--- Exercise material Enclosed Below ---

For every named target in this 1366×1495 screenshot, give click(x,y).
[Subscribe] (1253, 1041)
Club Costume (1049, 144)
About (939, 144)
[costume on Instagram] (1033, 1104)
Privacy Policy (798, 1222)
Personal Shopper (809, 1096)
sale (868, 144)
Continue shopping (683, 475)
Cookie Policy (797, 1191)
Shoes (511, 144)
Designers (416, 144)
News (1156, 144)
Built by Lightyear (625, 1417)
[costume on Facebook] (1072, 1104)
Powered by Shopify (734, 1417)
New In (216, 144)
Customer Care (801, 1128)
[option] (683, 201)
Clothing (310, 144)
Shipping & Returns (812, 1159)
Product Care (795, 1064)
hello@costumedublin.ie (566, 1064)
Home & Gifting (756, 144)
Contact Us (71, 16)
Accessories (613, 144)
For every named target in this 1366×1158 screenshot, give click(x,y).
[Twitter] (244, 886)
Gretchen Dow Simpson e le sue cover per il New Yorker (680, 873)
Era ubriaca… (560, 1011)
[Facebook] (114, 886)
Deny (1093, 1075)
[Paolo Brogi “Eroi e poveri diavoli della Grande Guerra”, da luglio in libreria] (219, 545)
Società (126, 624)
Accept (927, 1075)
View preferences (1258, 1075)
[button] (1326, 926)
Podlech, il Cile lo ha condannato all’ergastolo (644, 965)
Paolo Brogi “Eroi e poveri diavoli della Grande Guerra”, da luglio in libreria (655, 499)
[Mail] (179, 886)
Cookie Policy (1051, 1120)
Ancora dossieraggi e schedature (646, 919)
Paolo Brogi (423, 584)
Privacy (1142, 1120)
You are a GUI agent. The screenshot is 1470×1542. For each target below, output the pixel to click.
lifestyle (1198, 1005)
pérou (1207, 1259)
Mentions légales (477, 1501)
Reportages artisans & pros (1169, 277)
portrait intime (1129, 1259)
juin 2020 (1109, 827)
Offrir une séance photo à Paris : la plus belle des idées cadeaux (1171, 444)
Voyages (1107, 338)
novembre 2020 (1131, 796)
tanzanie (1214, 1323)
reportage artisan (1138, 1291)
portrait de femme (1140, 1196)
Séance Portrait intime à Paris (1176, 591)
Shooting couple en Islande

--- End of Enclosed Exercise material ---

- [Work item]
There is a line with "For every named target in this 1366×1158" and a line with "portrait de femme (1140, 1196)" above. Copy exactly those two lines and all lines between them, with nothing else.

- [Exercise output]
For every named target in this 1366×1158 screenshot, give click(x,y).
[Twitter] (244, 886)
Gretchen Dow Simpson e le sue cover per il New Yorker (680, 873)
Era ubriaca… (560, 1011)
[Facebook] (114, 886)
Deny (1093, 1075)
[Paolo Brogi “Eroi e poveri diavoli della Grande Guerra”, da luglio in libreria] (219, 545)
Società (126, 624)
Accept (927, 1075)
View preferences (1258, 1075)
[button] (1326, 926)
Podlech, il Cile lo ha condannato all’ergastolo (644, 965)
Paolo Brogi “Eroi e poveri diavoli della Grande Guerra”, da luglio in libreria (655, 499)
[Mail] (179, 886)
Cookie Policy (1051, 1120)
Ancora dossieraggi e schedature (646, 919)
Paolo Brogi (423, 584)
Privacy (1142, 1120)
You are a GUI agent. The screenshot is 1470×1542. For each target below, output the pixel to click.
lifestyle (1198, 1005)
pérou (1207, 1259)
Mentions légales (477, 1501)
Reportages artisans & pros (1169, 277)
portrait intime (1129, 1259)
juin 2020 (1109, 827)
Offrir une séance photo à Paris : la plus belle des idées cadeaux (1171, 444)
Voyages (1107, 338)
novembre 2020 (1131, 796)
tanzanie (1214, 1323)
reportage artisan (1138, 1291)
portrait de femme (1140, 1196)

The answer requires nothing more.